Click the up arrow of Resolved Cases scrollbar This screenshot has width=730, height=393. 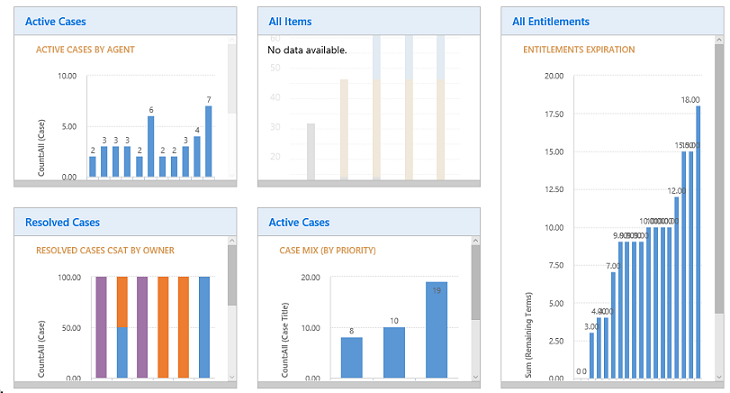[x=232, y=240]
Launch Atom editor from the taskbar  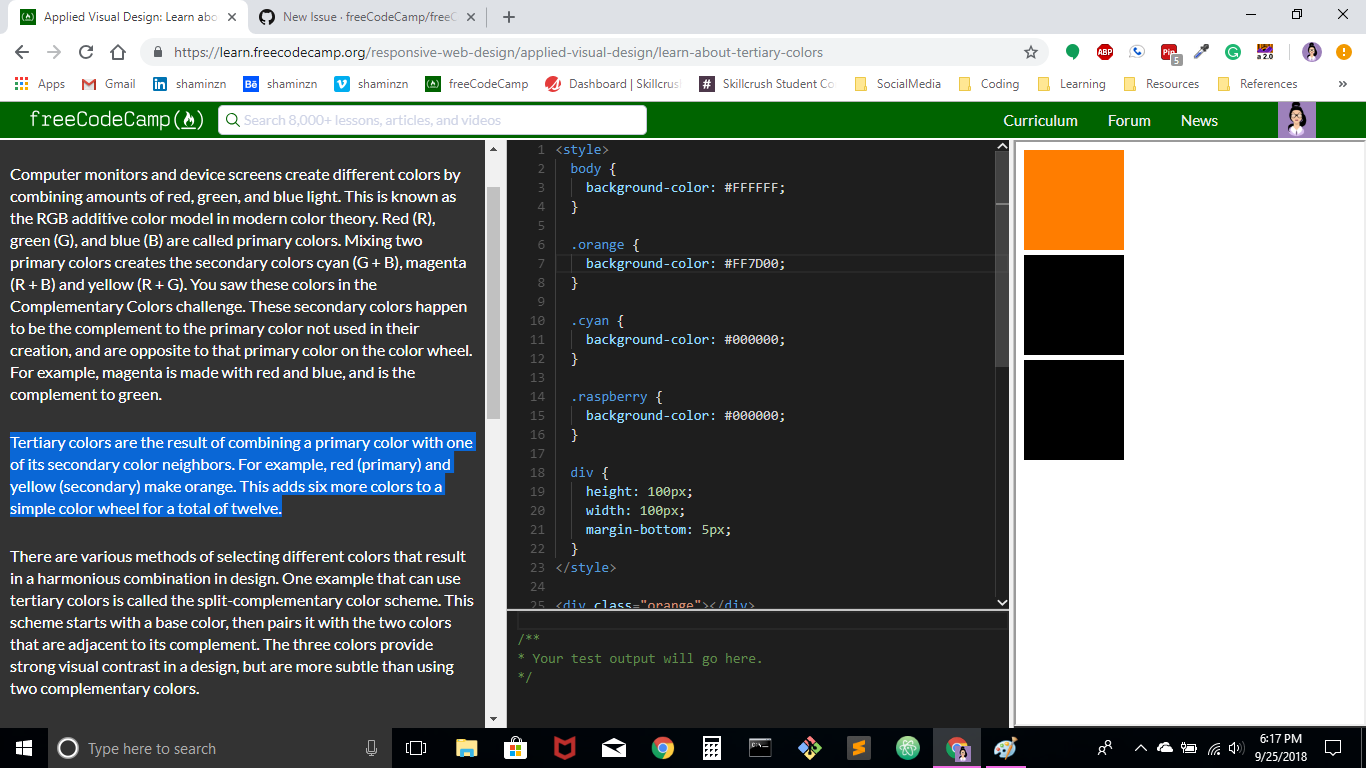click(x=908, y=747)
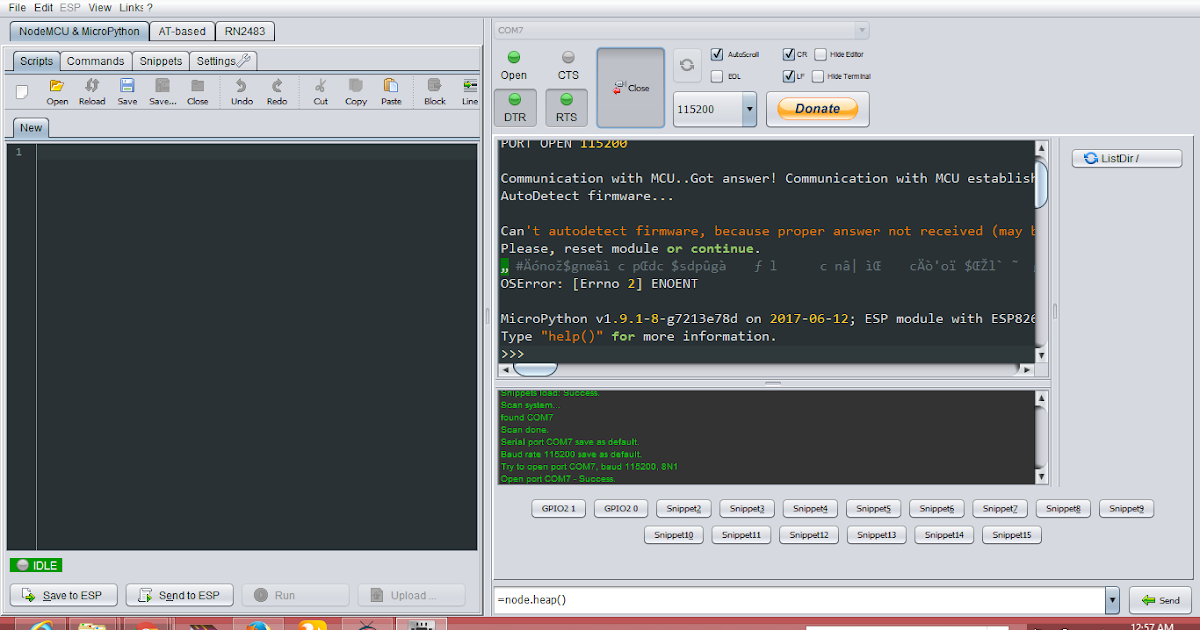1200x630 pixels.
Task: Switch to the AT-based tab
Action: pos(182,31)
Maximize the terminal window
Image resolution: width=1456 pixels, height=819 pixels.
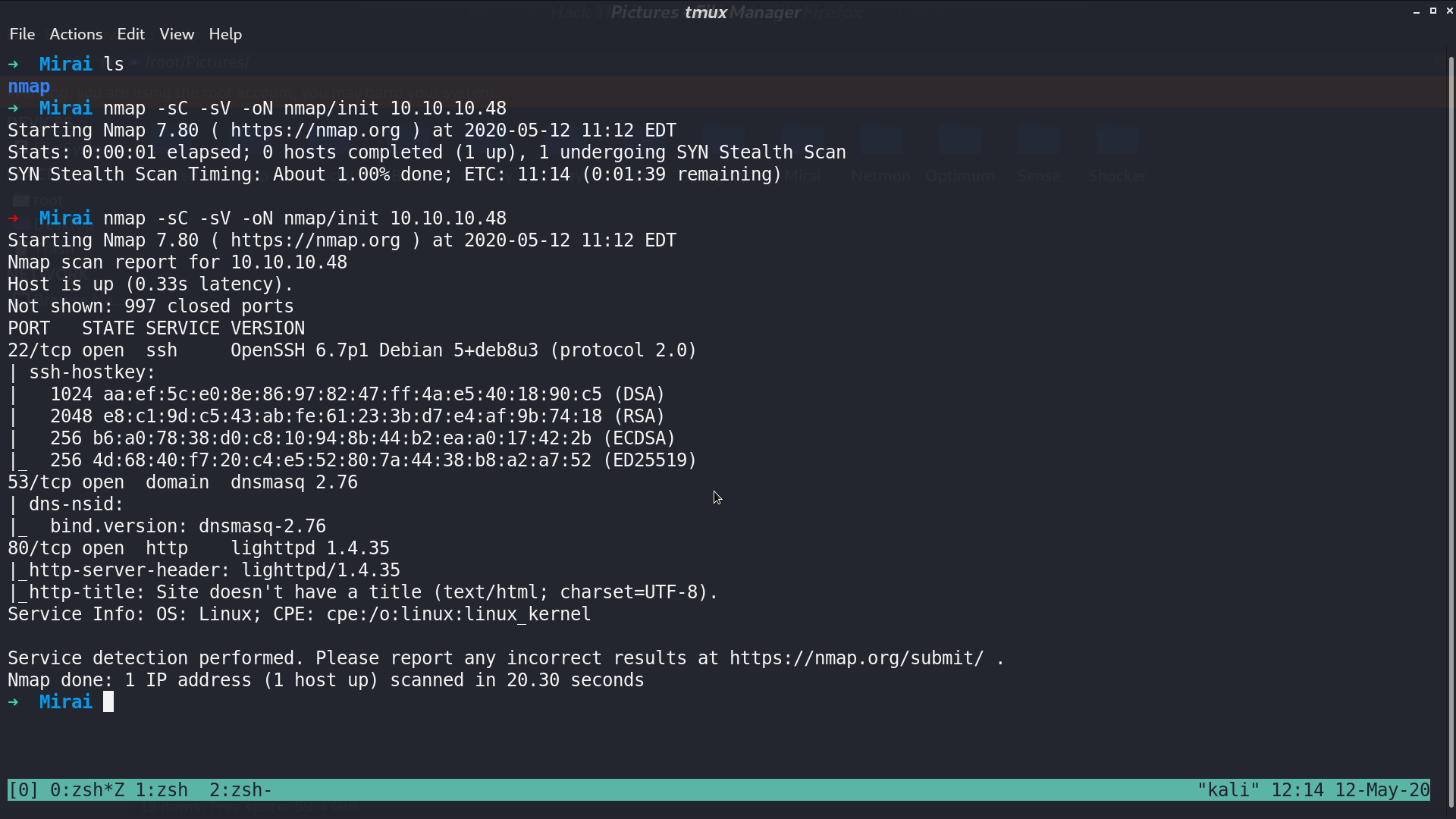[1433, 11]
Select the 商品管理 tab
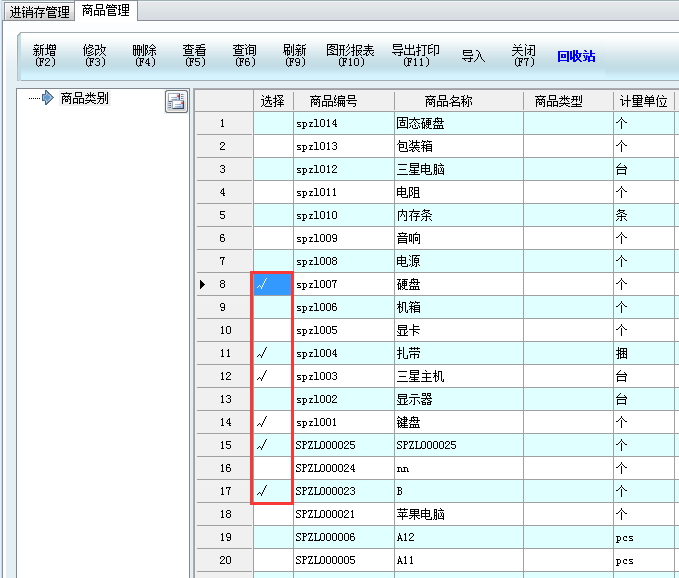This screenshot has width=679, height=578. pos(106,11)
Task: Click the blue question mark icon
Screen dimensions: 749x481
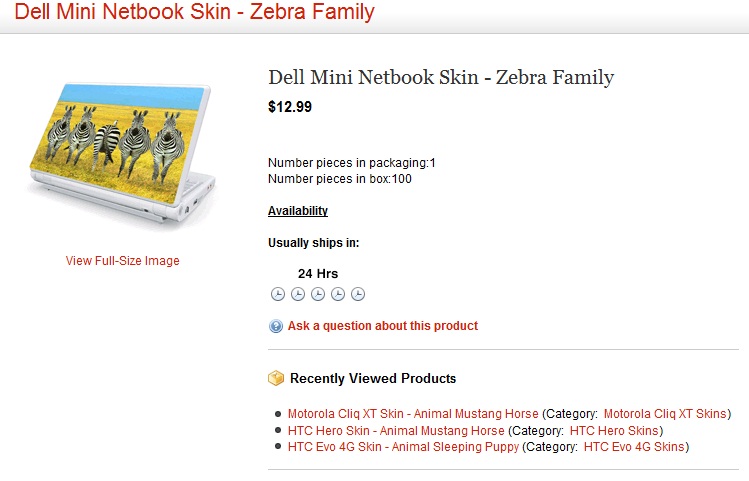Action: point(276,326)
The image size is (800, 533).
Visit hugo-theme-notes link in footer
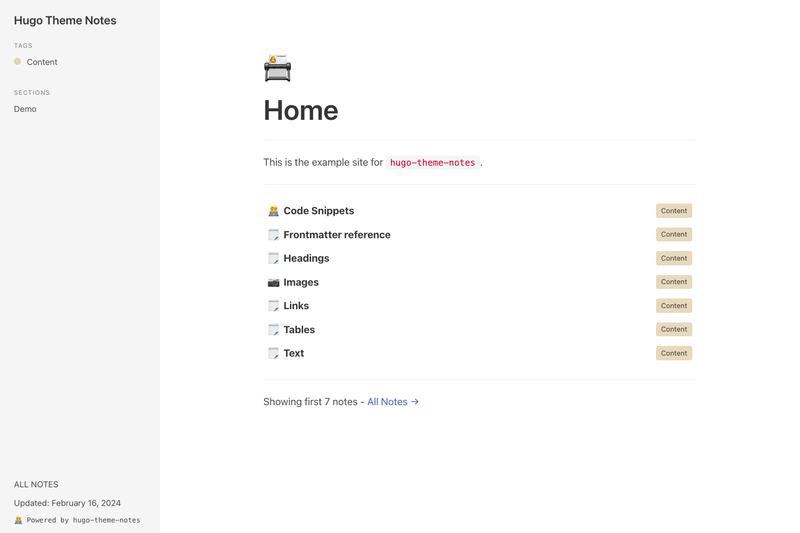[106, 520]
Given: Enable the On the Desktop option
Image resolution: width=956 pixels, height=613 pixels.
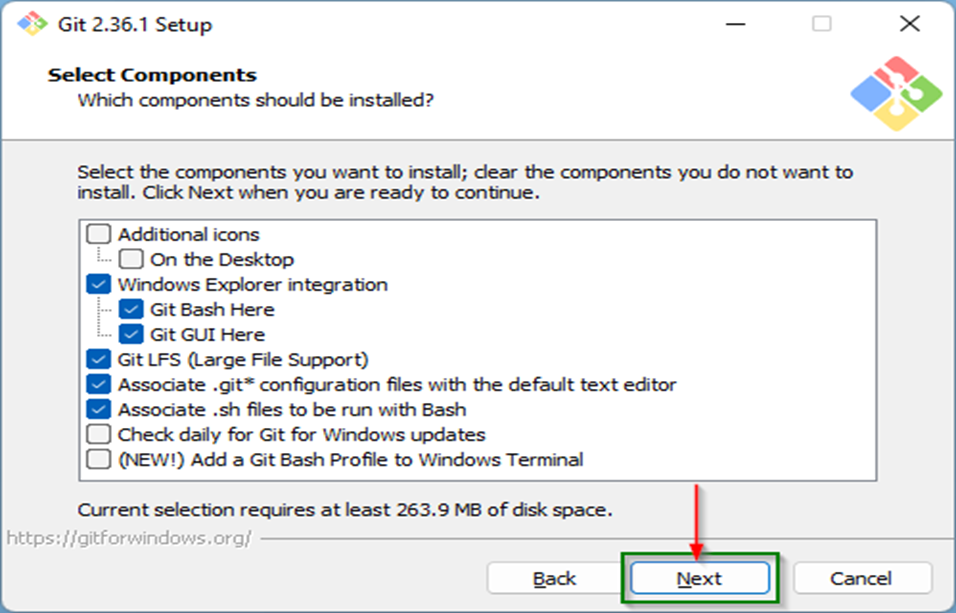Looking at the screenshot, I should point(133,259).
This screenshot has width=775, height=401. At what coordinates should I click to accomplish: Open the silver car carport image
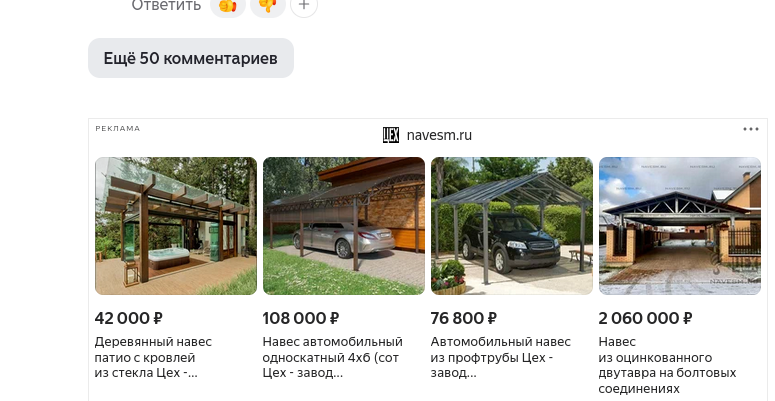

TASK DETAILS:
Take the records above from the line with "Task: Click the blue question mark icon" down to their last line and please copy those lines exactly, without the pictures.

THE ANSWER:
Task: Click the blue question mark icon
Screen dimensions: 749x481
Action: point(276,326)
The image size is (800, 533).
Visit hugo-theme-notes link in footer
[106, 520]
Given: Enable the On the Desktop option
Image resolution: width=956 pixels, height=613 pixels.
Looking at the screenshot, I should point(133,259).
This screenshot has width=775, height=401. At what coordinates should I click to accomplish: Open the silver car carport image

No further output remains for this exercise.